A spokesperson for Thunder Bay police told CBC News that police would not comment on testimony that is before “an active inquest.”
Kakekagumick also answered lawyers’ questions about other incidents of racism she said she experienced in the city.
She testified that several times, food was thrown at her from passing vehicles and people made a war-whooping noise and yelled things such as “stupid savage, go back home.”
“It’s very scary,” Kakekagumick told the inquest. “To them, we are just savages, they think it’s funny. Like some people when they pick on a dog, or torture it, they think it’s funny. They treat us like that.” […]
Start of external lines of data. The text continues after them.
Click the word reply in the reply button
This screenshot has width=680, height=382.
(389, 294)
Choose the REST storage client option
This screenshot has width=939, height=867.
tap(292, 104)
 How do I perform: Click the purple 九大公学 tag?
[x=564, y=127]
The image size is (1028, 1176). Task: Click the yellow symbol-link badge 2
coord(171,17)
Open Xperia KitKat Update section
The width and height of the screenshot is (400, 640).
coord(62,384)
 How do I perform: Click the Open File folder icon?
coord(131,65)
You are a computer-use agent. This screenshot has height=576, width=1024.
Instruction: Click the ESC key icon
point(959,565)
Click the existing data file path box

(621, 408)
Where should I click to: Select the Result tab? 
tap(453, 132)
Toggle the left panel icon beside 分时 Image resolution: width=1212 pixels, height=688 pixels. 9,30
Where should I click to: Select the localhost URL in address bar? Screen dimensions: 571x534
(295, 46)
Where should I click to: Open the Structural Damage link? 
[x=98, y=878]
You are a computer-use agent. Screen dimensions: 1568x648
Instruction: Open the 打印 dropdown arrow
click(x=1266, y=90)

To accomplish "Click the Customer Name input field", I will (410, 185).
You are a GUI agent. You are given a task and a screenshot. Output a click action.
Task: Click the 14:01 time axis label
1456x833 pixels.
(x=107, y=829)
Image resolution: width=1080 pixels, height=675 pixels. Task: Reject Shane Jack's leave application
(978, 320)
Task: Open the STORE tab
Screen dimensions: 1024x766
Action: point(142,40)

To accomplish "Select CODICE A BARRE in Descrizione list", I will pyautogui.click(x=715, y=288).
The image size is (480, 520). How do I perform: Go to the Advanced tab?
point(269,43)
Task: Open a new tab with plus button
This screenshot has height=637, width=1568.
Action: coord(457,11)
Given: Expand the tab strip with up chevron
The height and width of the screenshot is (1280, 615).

A “swirling storm” of racism and discrimination is killing indigenous people in Thunder Bay, Ont., says Patty Hajdu, an MP for the northwestern Ontario city and minister for the status of women.
Hajdu said her experience running a homeless shelter in Thunder Bay, before becoming a Liberal cabinet minister last year, showed her the deadly consequences of racism.
Speaking outside the inquest into the deaths of seven First Nations students in the city, Hajdu said racism is a sad reality of life, and death, for indigenous people in the city.
“There’s a swirling storm of racism and discrimination against people who use substances and people who are in poverty, and it all comes together in a perfect storm where people are actually dying, because they can’t access the services they need,” she said.
Several friends and classmates of the students who died have testified at the inquest about experiences of racism in Thunder Bay after they moved from their remote First Nations to attend high school in the city.
An inquest into the deaths of seven First Nations students in Thunder Bay, Ont., is providing a preview of concerns that could be raised at a national inquiry into missing and murdered indigenous women, says a lawyer for the Nishnawbe Aski Nation.
The inquest, one of the largest in Ontario’s history, started on Oct. 5 and is scheduled to run to March 2016.
It’s looking at the deaths of students who died between 2000 and 2011 while attending high school in Thunder Bay. Few remote First Nations in northern Ontario have schools that go beyond Grade 10.
“Sadly there’s a theme — less than worthy victims,” lawyer Julian Falconer said after cross-examining an officer with the Thunder Bay police at the inquest.
“It’s a theme that ties into not just this case but the entire picture around missing and murdered indigenous women and girls: less than worthy victims, I can sadly say this is part of that bigger picture,” he said.
The retired police officer testified at the inquest that Thunder Bay police did not launch a criminal investigation into the death of Jethro Anderson until six days after he was reported missing in October 2000.
The body of the 15-year-old was pulled from the Kaministiquia River in Thunder Bay on Nov. 11, 2000, nearly two weeks after he disappeared.
Anderson, from Kasabonika Lake First Nation, was staying with his aunt, Dora Morris, while he attended the First Nations high school in Thunder Bay.
Morris told the inquest that she called Thunder Bay police about her nephew’s disappearance within hours of him missing curfew, but her concerns were not taken seriously.
“I called every day just to ask if they had any leads,” Morris told CBC News in an interview after she testified. “And every time I called, the answer was always, ‘He’s just out there partying like any native kid,’ those kind of comments.”
The comments, along with a police news release saying no foul play was suspected in Anderson’s death sent out prior to a post-mortem, show police had “tunnel vision” when it came to the investigation, Falconer said at the inquest.
“The police have a tendency to default to a drowning and liquor scenario, literally, almost automatically,” Falconer said of the investigations of five students whose bodies were pulled from local rivers, as well as other similar recent deaths of First Nations people.